**WORK INSTRUCTION A:**
Answer these questions using the separation agreement below, marking each answer with the matching numeral.
(i) From what position does the Employee retire?
(ii) Within how many days after receiving the agreement must the Employee sign and return it?
(iii) What fraction of the amount otherwise payable under the 2009 Performance Plan is the Employee eligible to receive?
**WORK INSTRUCTION B:**
For each statement, say yes or no depending on whether it agrees with the separation agreement below, and quote the words of the agreement that decide it.
(i) The Separation Payment equals one year's base compensation plus accrued but unused vacation.
(ii) The Separation Date is March 31, 2010.
(iii) CP will give the Employee the automobile he currently leases at no cost.

**PAGE EXCERPT:**
***

Exhibit 10.24
CONFIDENTIAL SEPARATION AGREEMENT AND GENERAL RELEASE
This Confidential Separation Agreement and General Release (the “Agreement”) is entered into by and between James Hirchak (“Employee”) and Corn Products International, Inc. (hereinafter sometimes referred to as “CP”) for good, valuable and received mutual consideration.
1. Employee hereby voluntarily retires from his position of Vice President — Human Resources, and resigns from any and all other positions that he currently holds with CP or any affiliate or subsidiary of CP, effective at the close of business on March 31, 2010 (the “Separation Date”). Employee agrees that he will execute all documents necessary to effect such retirement or resignation(s). Employee shall continue in CP’s employ through the Separation Date, at which time his employment by CP will cease.
2. Provided that Employee signs and returns this Agreement to CP within 21 days after receiving it, does not revoke this Agreement pursuant to its terms, and complies with its terms, he will receive the sums and benefits set forth below. Employee acknowledges that Employee would not be entitled to or receive these sums and benefits but for Employee’s undertakings in this Agreement. Except as otherwise set forth in this Agreement, Employee acknowledges and agrees that Employee has been paid and/or has received all salary, compensation, leave (paid or unpaid), severance pay, bonuses, reimbursements, benefits, and other monies to which Employee may have been entitled and that, except as otherwise set forth in this Agreement, no other compensation, salary, leave (paid or unpaid), severance pay, bonuses, reimbursements, benefits, and/or other monies are due Employee:
(a) CP will pay Employee a special separation payment in the gross amount less customary withholding and deductions, which is equal to two years’ base compensation plus all accrued but unused vacation through the Separation Date (the “Separation Payment”). Except as otherwise required pursuant to Section 409A of the Internal Revenue Code of 1986, as amended, (the “Code”) and subject to Section 18 of this Agreement, the Separation Payment shall be paid in a lump sum via CP’s standard payroll system within 14 days after the Separation Date, provided that Employee has not revoked the Agreement. Any remaining amount shall be paid on the date specified in Section 18 of this Agreement.
(b) CP will give Employee the opportunity to purchase the automobile that he currently leases at wholesale terms as determined by CP.
(c) CP shall take all action necessary to cause the outstanding unvested options held by Employee under the Corn Products International, Inc. Stock Incentive Plan to be immediately exercisable in full effective as of the Separation Date.
(d) Employee shall be eligible to receive (i) an amount equal to two-thirds of the amount otherwise payable to Employee pursuant to the terms of the Corn Products International, Inc. 2008 Performance Plan, plus (ii) an amount equal to one-third of the amount otherwise payable to Employee pursuant to the terms of the Corn Products International, Inc. 2009 Performance Plan, which payments shall be made on the dates specified under the terms of such plans, subject to all applicable taxes and deductions.

***

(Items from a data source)

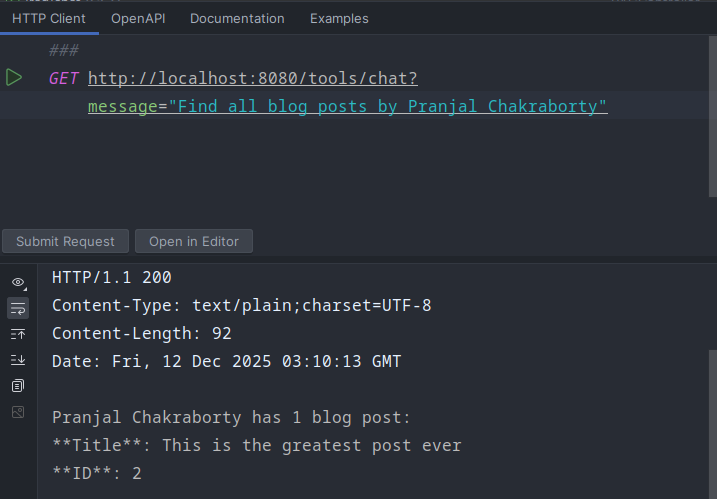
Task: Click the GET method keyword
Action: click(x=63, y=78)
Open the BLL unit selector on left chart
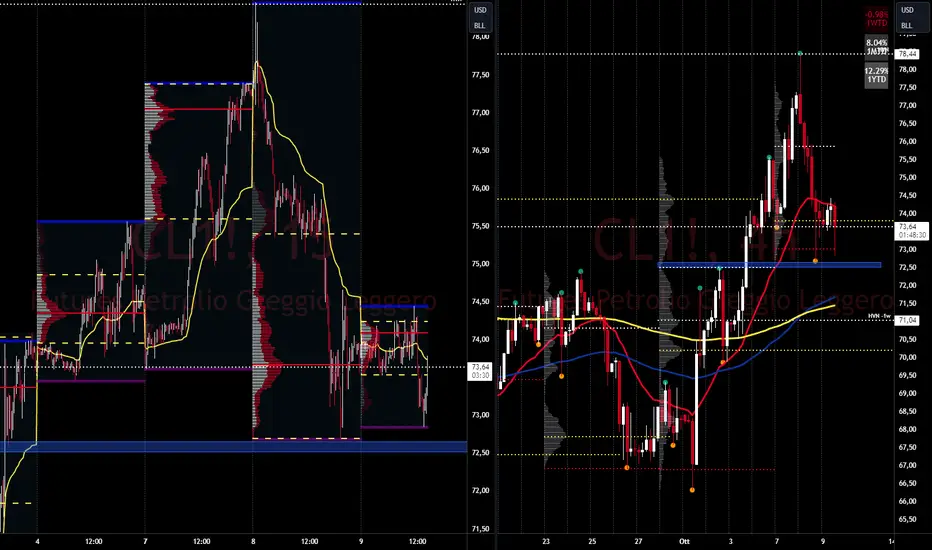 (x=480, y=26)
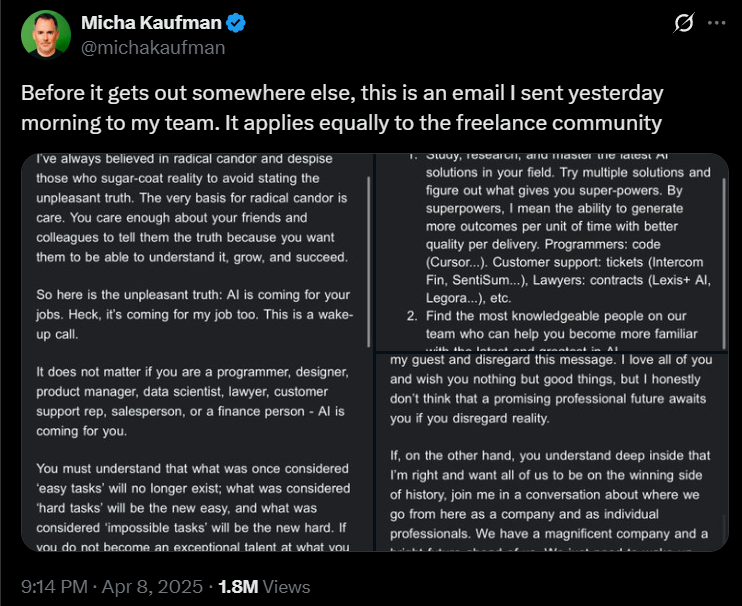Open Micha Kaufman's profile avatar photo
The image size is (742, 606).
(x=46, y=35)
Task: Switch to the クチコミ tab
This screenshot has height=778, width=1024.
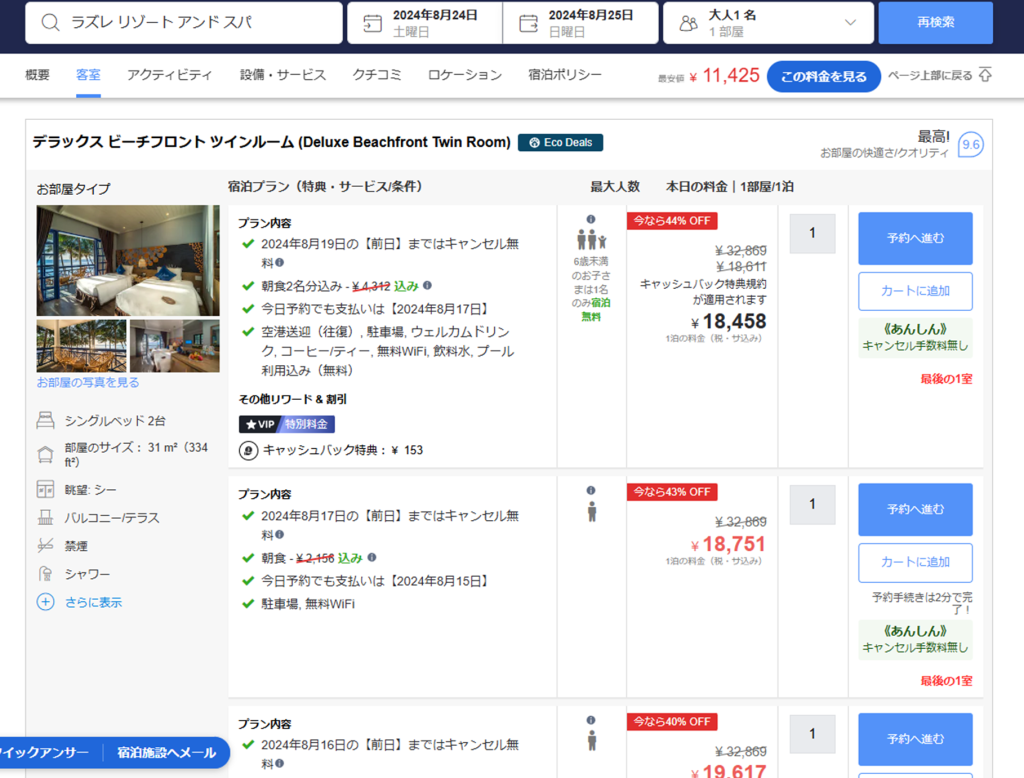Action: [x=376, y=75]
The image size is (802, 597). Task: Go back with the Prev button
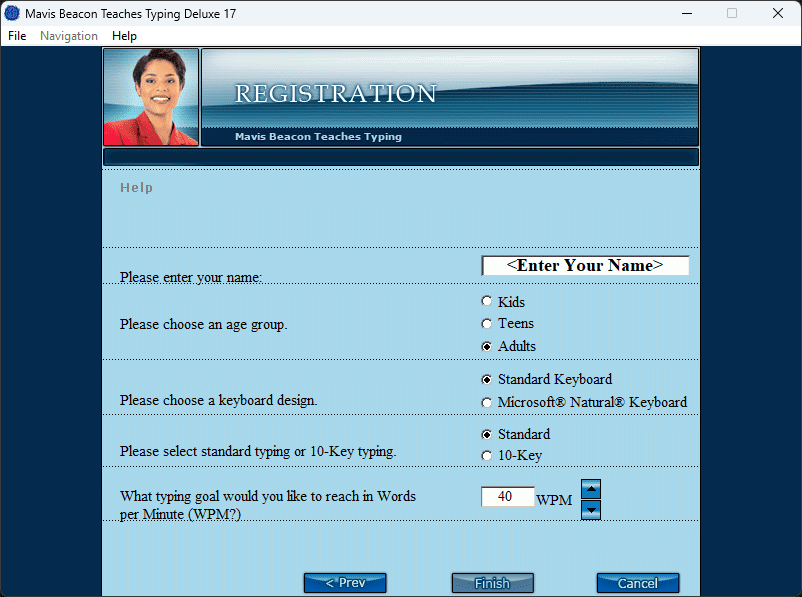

***

**TASK RESULT A:**
(i) Vice President — Human Resources
(ii) 21 days
(iii) One-third

**TASK RESULT B:**
(i) No: "equal to two years’ base compensation plus all accrued but unused vacation through the Separation Date"
(ii) Yes: "effective at the close of business on March 31, 2010 (the “Separation Date”)"
(iii) No: "the opportunity to purchase the automobile that he currently leases at wholesale terms as determined by CP"